Columnista de ‘El Mundo’ habla de vaginas: ¿en serio no había NADIE más experto?
Muchos tertulianos sólo las han visto de pago, o de familiares... Y en el caso de Salvador Sostres, ambas eran la misma

Todavía estamos por determinar si es que Salvador Sostres —columnista, teletertuliano y cretino profesional— se ha subido al tren de las declaraciones sórdidas de Sánchez Dragó, o es que ahora que, a raíz de aquel episodio, los medios están en modo «búsqueda de intelectuales truños», el estilo habitual de Sostres ha salido en el rádar.

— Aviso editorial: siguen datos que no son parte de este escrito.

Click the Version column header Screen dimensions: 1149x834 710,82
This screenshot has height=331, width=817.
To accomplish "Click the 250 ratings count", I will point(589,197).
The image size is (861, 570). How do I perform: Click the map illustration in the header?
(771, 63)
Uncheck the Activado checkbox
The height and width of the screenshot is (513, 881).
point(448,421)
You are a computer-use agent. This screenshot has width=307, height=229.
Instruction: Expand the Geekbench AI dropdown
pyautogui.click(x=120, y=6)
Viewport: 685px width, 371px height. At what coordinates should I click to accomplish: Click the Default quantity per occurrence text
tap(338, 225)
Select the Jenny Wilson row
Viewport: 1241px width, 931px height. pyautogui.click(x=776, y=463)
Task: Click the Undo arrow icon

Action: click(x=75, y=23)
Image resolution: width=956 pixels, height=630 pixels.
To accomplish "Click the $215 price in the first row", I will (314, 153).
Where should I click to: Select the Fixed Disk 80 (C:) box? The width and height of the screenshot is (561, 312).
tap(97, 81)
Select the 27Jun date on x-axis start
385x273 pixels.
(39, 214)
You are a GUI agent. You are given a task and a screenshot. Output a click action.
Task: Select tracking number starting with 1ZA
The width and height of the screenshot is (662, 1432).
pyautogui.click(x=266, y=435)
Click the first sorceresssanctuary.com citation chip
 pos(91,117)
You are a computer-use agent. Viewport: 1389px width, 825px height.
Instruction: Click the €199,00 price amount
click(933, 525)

Sea una cosa u otra, Salvador, opinador y orgulloso objeto de varios grupos de Féisbuc (lo de que en todos se le califique de jodido imbécil es un mal menor), ha vuelto a liarla. Quizá a propósito, puesto que sus anteriores éxitos no pueden explicarse sino como un deliberado ejercicio de cretinismo moral por llamar la atención —escribió que las víctimas del seísmo de Haití estaban mejor muertos que siendo haitianos, y se ciscó en Labordeta a los cuatro días de su muerte—. Ahora han sido unas declaraciones en el descanso de una tertulia en Telemadrid, en lo tocante a sus preferencias en vaginas, que nos da grima reproducir. Como Sostres mismo, que también nos da grima pensar que se reproduzca.
Las reacciones no se han hecho esperar —¿sabíais que si pronunciáis esa frase tres veces invocáis al anticristo de los periodistas?—, y mientras Salvador retoza feliz en su porqueriza, la opinión pública se escandaliza ante este nuevo episodio de «persona pública seria tiene un pronto machistazo».
Pero con nosotros ha fallado. Es más: nos parece un fraude. Que Sánchez Dragó escribiera lo que escribió, sí, fue chocante y repulsivo; que todo un alcalde de Valladolid tuviese aquel acceso truñil hablando de Leire Pajín fue inesperado... Pero que Sostres diga en un plató lo que suele decir en su whiskería de confianza, bien vestido de pseudopoesía viscosa y regocijándose en nuestras muecas de asco, era previsible y no sorprende a nadie. Sostres, estás perdiendo mucho. Tú antes eras sorprendentemente imbécil. Ahora, ni sorprendente.